So how is this being done?  Well, after Agenda 21 was adopted, an international organization known as the “International Council for Local Environmental Initiatives” (ICLEI) was established to help implement the goals of Agenda 21 in local communities.  One thing that they learned very quickly was that the “Agenda 21” label was a red flag for a lot of people.  It tended to create quite a bit of opposition on the local level.

As they try to implement their goals, they very rarely use the term “Agenda 21” anymore.  Instead, they use much more harmless sounding labels such as “smart growth”, “comprehensive land use planning” and especially “sustainable development”.

So just because something does not carry the Agenda 21 label does not mean that it is not promoting the goals of Agenda 21.

The goals of Agenda 21 are not only being implemented in the United States.  This is a massive worldwide effort that is being coordinated by the United Nations.  An article that was posted on discussed some of the history of Agenda 21…

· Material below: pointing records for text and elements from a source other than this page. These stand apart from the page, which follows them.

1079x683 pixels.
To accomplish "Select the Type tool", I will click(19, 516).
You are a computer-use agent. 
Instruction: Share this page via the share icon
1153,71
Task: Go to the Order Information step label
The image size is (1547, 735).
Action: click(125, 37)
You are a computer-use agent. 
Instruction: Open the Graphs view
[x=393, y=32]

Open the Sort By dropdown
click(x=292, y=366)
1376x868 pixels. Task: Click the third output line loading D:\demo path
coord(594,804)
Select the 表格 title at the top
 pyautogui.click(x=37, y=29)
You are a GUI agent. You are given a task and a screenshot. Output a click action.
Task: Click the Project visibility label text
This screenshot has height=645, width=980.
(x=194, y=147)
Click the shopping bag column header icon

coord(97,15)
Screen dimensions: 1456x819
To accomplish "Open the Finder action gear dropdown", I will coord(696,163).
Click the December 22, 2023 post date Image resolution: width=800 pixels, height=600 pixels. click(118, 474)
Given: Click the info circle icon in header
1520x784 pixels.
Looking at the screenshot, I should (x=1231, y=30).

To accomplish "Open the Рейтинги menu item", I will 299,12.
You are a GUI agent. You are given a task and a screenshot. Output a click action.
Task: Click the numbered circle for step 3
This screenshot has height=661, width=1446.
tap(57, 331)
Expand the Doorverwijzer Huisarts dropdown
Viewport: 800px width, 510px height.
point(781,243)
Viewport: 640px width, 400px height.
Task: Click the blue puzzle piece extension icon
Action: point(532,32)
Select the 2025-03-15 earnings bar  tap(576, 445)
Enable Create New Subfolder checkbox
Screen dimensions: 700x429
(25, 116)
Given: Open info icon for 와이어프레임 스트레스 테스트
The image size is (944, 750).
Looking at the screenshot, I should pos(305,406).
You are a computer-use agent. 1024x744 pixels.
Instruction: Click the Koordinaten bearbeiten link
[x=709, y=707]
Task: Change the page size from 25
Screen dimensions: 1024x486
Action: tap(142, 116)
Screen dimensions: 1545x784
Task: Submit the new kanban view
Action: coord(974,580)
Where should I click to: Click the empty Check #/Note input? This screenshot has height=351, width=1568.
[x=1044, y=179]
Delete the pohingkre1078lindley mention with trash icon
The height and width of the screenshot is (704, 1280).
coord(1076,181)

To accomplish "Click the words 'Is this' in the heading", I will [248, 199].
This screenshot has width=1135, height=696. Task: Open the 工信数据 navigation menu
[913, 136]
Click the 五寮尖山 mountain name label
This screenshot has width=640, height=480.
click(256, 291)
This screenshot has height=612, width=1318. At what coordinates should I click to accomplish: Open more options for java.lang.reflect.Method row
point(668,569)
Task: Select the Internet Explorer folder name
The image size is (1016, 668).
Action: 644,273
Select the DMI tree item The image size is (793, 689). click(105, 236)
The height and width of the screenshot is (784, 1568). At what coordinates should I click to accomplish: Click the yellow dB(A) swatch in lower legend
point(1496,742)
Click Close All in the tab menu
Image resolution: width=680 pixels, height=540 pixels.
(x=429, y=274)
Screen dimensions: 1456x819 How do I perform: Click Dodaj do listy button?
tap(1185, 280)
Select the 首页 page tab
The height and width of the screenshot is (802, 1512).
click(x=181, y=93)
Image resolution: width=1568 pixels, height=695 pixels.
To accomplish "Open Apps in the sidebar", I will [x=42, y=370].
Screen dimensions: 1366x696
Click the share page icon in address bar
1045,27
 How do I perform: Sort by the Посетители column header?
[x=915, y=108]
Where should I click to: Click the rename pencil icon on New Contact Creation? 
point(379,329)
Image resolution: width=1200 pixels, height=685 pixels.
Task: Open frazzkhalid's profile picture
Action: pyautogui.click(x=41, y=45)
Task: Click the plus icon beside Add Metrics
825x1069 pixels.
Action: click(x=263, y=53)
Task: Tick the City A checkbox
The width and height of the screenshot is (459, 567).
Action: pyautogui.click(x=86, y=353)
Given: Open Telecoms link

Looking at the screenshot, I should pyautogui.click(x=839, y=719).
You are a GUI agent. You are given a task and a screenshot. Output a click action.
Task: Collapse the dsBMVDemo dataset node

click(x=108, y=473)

In simplified terms, Agenda 21 is a master blueprint, or guidelines, for constructing “sustainable” communities. Agenda 21 was put forth by the UN’s Commission on Sustainable Development, and was adopted by over 200 countries (signed into “soft law” by George Bush Sr.) at the United Nations Rio Conference in 1992. In 1994 the President’s Council for Sustainable Development was created via Executive Order by Bill Clinton to begin coordinating efforts at the Federal level to make the US Agenda 21 compliant.

The same year that Bill Clinton established the President’s Council for Sustainable Development, the International Code Council was also created.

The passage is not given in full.